German Chancellor Olaf Scholz in front of the Siemens gas turbine intended for the Nord Stream 1 gas pipeline in Russia at a Siemens Energy facility on 3 August 2022 in Muelheim an der Ruhr, Germany. The turbine underwent maintenance in Canada and was supposed to have already been delivered to Russia for installation back into the pipeline, but Russian energy company Gazprom has so far refused to accept the repaired turbine, citing insufficient documentation. (Photo: Andreas Rentz / Getty Images)
By Bloomberg
03 Aug 2022 0

United Nations Secretary-General Antonio Guterres skewered global energy companies, saying it’s ‘immoral for oil and gas companies to be making record profits from this energy crisis’ spawned by the war in Ukraine. He called for nations to impose excess profit taxes.

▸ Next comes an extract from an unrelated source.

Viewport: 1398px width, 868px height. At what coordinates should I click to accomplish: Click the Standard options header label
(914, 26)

Romania’s prime minister warned Nato allies that they will have to maintain an expanded troop presence on their eastern flank for at least the medium term as Russia appears intent on creating a buffer between itself and the Western military alliance.

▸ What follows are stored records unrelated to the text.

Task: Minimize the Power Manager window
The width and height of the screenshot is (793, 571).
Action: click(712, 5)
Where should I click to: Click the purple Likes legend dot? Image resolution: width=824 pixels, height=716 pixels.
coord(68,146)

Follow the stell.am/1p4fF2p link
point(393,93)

German Chancellor Olaf Scholz blamed Moscow for a delay in shipping a turbine for Gazprom’s Nord Stream 1 pipeline that’s at the heart of Europe’s gas crisis. The Kremlin responded by saying that the component, which is at a facility in Germany after undergoing routine maintenance in Canada, lacks documentation proving that it isn’t subject to sanctions.

Key developments

On the ground

The southern port of Mykolaiv and the city of Kharkiv in the northeast were shelled again overnight, local authorities said. In the Donetsk region, Russian forces are concentrating attacks toward Bakhmut to the north of the regional capital, Ukraine’s general staff reported. Russian forces launched two assaults in the northern Kherson region and are continuing to redeploy troops to the south, according to the latest assessment from the Institute for the Study of War.

UN chief blasts ‘immoral’ oil and gas company profits 

Antonio Guterres, the UN secretary-general, tore into global energy companies, saying it’s “immoral for oil and gas companies to be making record profits from this energy crisis on the backs of the poorest people and communities, at a massive cost to the climate”.

Saying that the largest energy companies together tallied first-quarter profits of “close to $100-billion” amid the turmoil of the war in Ukraine, the secretary-general urged countries “to tax these excessive profits, and use the funds to support the most vulnerable people through these difficult times”.

In remarks to the Global Crisis Response Group on Food, Energy and Finance, Guterres repeated his calls for a negotiated end to the war in Ukraine, which he said had caused not only suffering in that country, but a global “threefold crisis of access to food, energy and finance”.

Switzerland makes oil payment exemptions from sanctions 

The Swiss government said it will match European Union sanctions on Russia and allow for some exemptions in respect of oil payments. The EU introduced measures last month allowing for transactions with some sanctioned entities if they’re deemed essential to supplies of food, agricultural goods and oil to third countries.

The package also includes measures targeting gold, which primarily included a ban on buying, importing or transporting gold and gold products from Russia. It also includes services in connection with those goods.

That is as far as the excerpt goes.